> [What to produce] Rewrite the entries from the beginning through the line containing "Looking at the screenshot, I should tap(780, 522).", inclusive, as a two-column CSV with the columns instruction and reply. Give one row per entry, putting its text and its answer each in a single quoted field with line breaks replaced by spaces.
--- start of Available records ---
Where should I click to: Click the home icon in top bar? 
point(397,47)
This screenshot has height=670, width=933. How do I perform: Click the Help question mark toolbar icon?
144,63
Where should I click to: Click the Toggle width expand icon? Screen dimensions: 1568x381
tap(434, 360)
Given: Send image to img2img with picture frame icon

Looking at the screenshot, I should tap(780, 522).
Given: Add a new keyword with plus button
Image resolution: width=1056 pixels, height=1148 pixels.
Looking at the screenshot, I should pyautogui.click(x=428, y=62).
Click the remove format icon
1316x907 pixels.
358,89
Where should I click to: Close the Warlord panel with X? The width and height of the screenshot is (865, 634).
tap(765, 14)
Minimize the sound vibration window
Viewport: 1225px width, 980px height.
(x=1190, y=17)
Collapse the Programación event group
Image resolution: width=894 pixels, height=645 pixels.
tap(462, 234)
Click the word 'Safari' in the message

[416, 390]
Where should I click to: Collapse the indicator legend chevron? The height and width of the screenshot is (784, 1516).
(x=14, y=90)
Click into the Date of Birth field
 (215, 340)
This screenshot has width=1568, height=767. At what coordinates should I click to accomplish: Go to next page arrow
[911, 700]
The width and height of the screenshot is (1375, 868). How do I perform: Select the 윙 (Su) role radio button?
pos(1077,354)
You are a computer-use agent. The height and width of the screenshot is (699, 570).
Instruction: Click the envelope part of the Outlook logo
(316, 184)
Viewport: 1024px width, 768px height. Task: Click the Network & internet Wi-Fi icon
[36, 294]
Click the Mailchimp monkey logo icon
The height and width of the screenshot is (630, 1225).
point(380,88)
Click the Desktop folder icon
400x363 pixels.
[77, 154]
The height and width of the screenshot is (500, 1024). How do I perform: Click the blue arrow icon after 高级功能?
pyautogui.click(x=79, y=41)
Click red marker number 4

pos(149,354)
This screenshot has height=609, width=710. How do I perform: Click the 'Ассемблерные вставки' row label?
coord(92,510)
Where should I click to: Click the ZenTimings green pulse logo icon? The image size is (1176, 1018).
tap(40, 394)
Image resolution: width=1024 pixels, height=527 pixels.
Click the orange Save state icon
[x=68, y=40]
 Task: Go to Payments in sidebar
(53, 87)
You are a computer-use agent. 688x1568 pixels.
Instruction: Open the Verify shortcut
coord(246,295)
--- end of Available records ---
> [Exercise output]
instruction,reply
"Where should I click to: Click the home icon in top bar?","point(397,47)"
"This screenshot has height=670, width=933. How do I perform: Click the Help question mark toolbar icon?","144,63"
"Where should I click to: Click the Toggle width expand icon? Screen dimensions: 1568x381","tap(434, 360)"
"Given: Send image to img2img with picture frame icon","Looking at the screenshot, I should tap(780, 522)."